| Required task |
Reproduce the material word for word, from the line containing "has height=819, width=1456." down through the line containing "the budget to", and leave out the pictures.

| Records for this task |
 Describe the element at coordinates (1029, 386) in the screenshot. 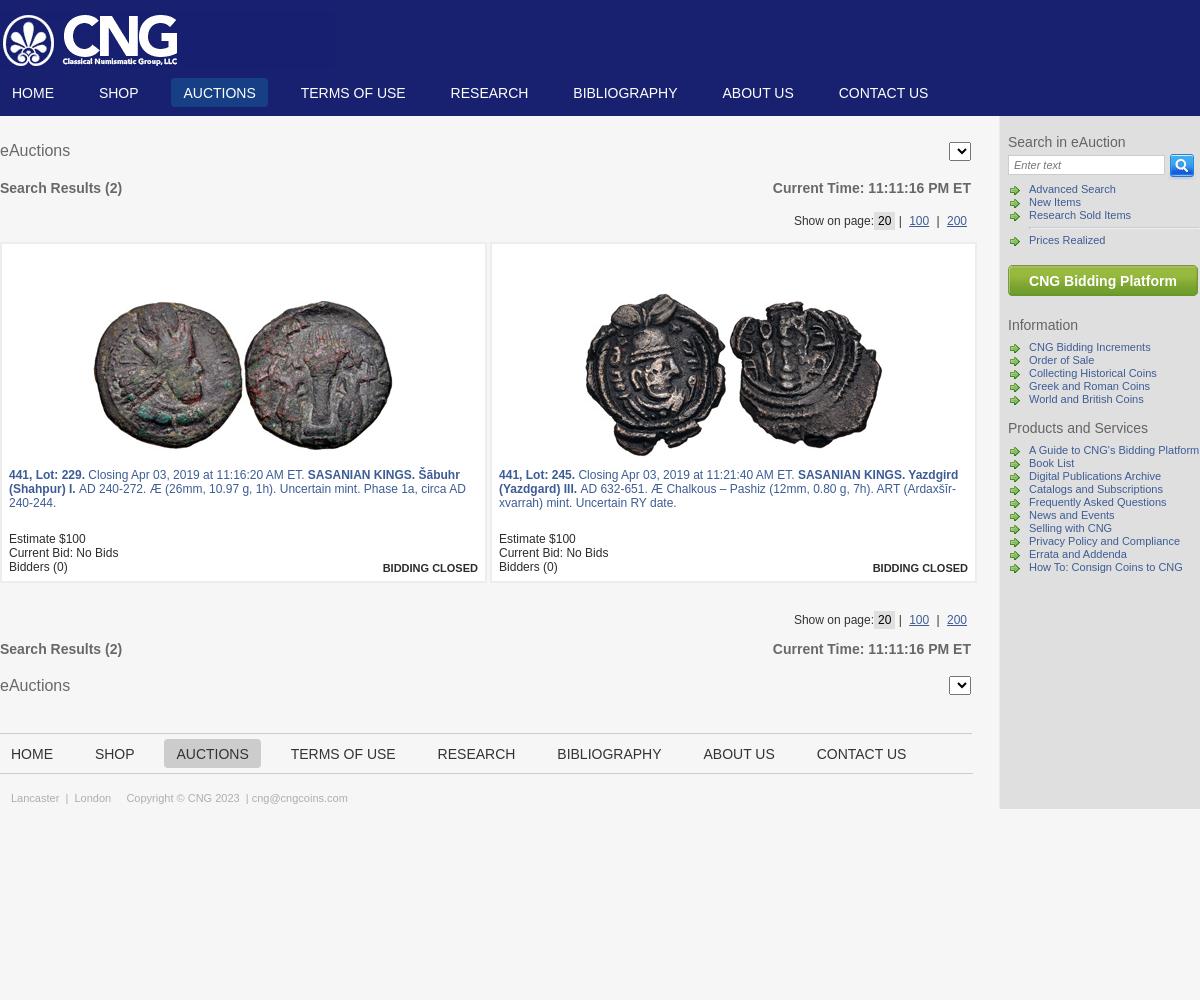

I see `'Greek and Roman Coins'` at that location.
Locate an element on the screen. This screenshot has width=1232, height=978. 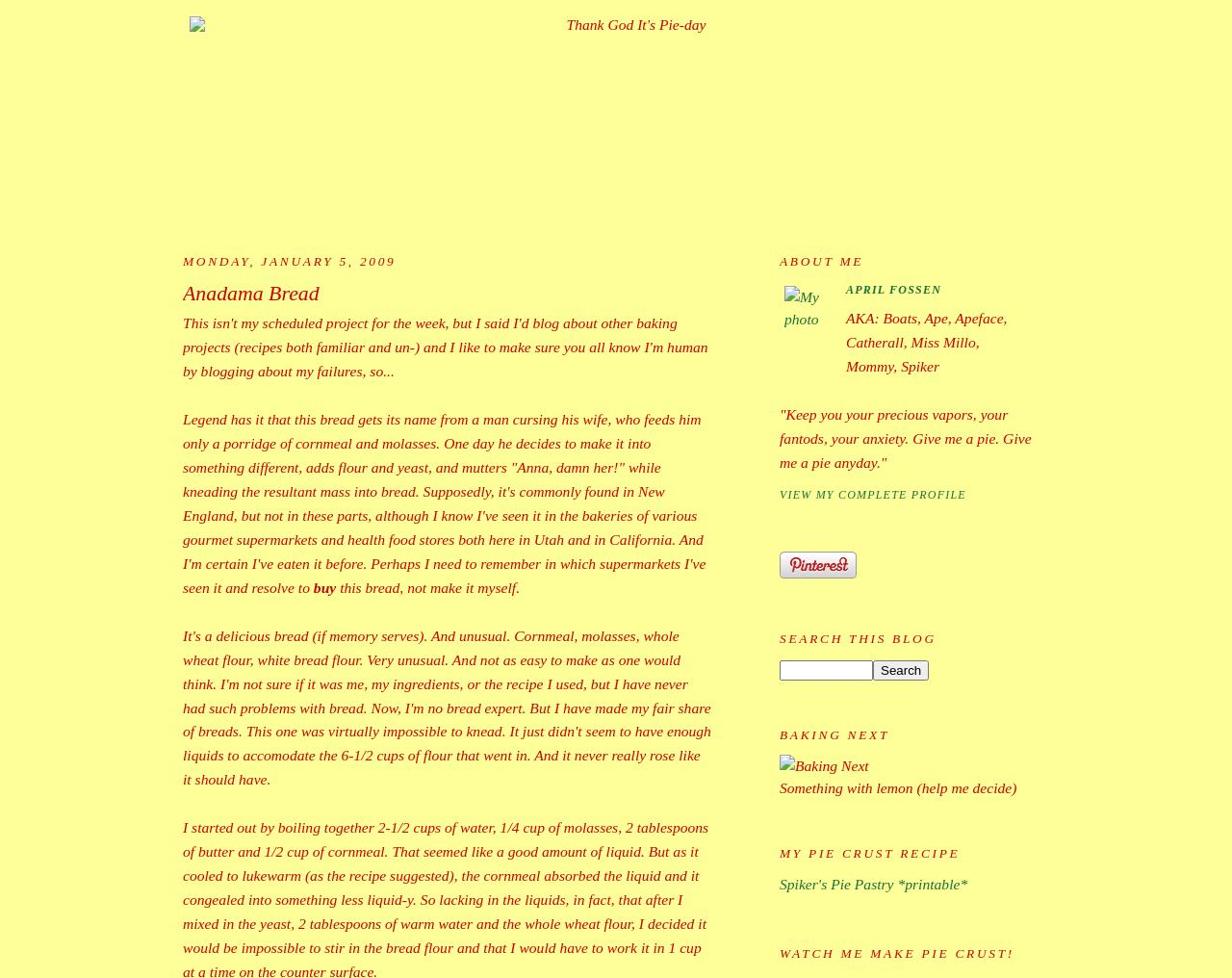
'This isn't my scheduled project for the week, but I said I'd blog about other baking projects (recipes both familiar and un-) and I like to make sure you all know I'm human by blogging about my failures, so...' is located at coordinates (182, 347).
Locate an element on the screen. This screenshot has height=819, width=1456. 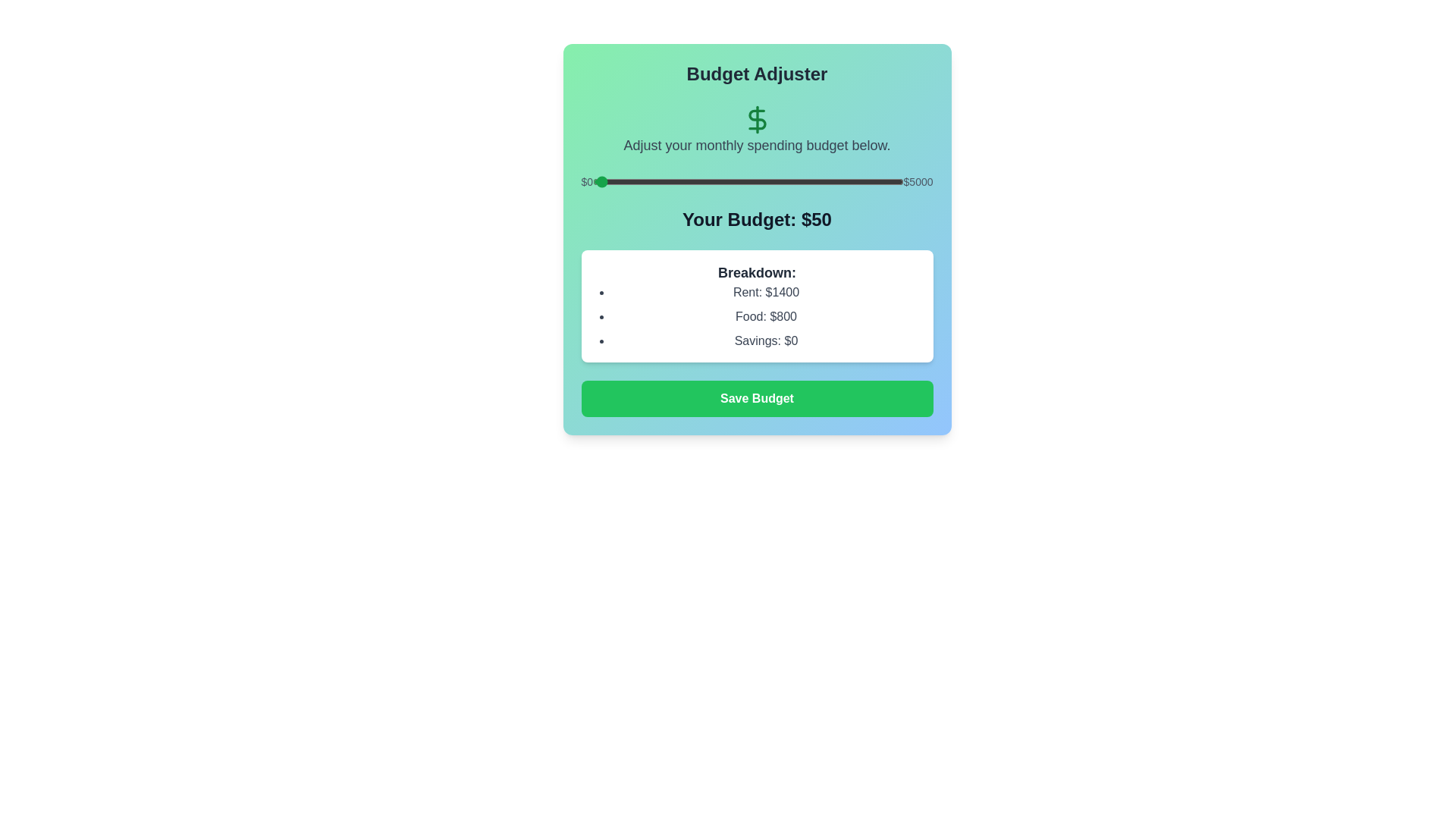
the budget to 4813 dollars by adjusting the slider is located at coordinates (892, 180).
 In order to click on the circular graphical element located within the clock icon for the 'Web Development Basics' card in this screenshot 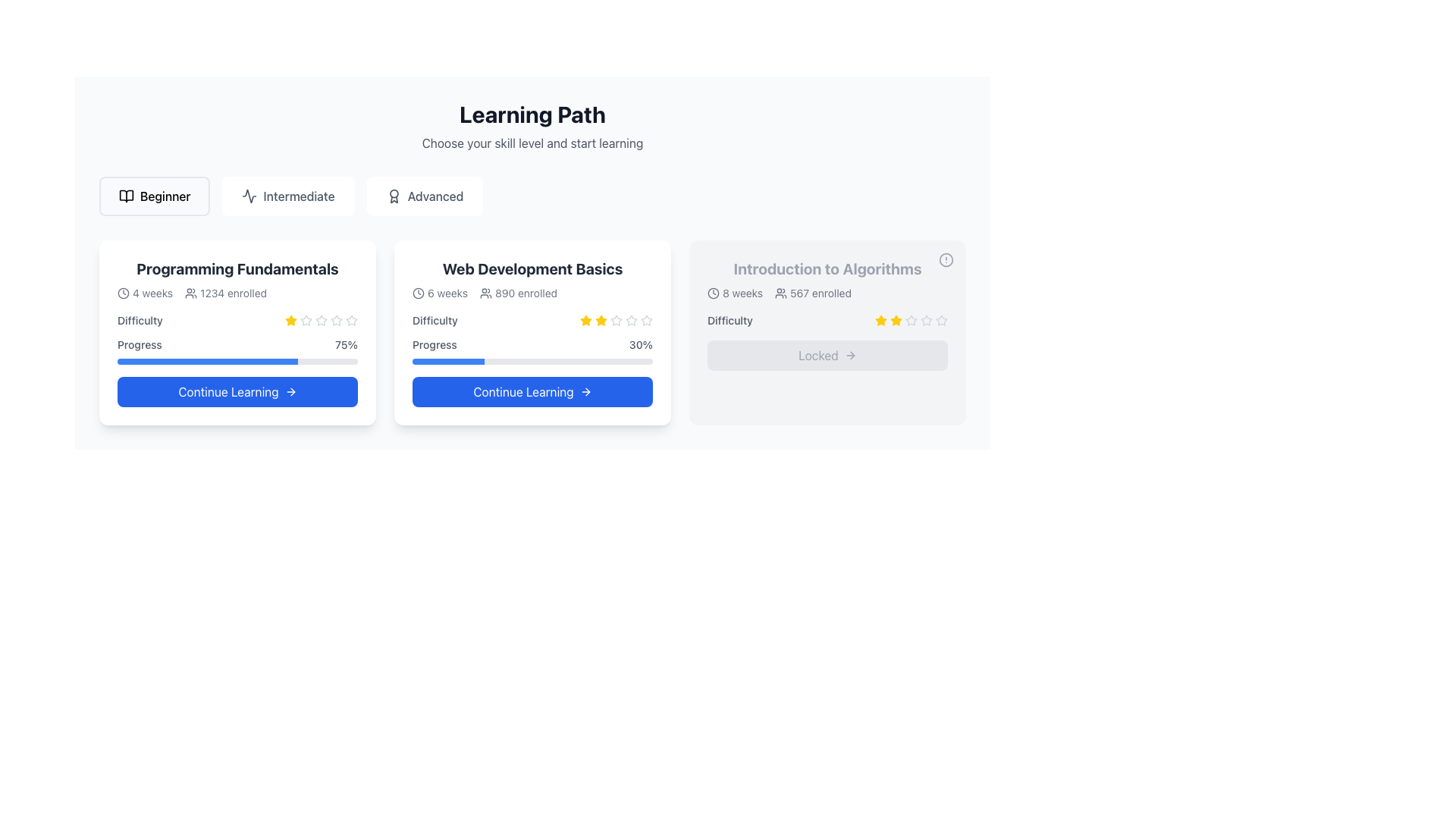, I will do `click(124, 293)`.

| Response to this exercise |
Locate an element on the screen. This screenshot has height=819, width=1456. 
the budget to 4813 dollars by adjusting the slider is located at coordinates (892, 180).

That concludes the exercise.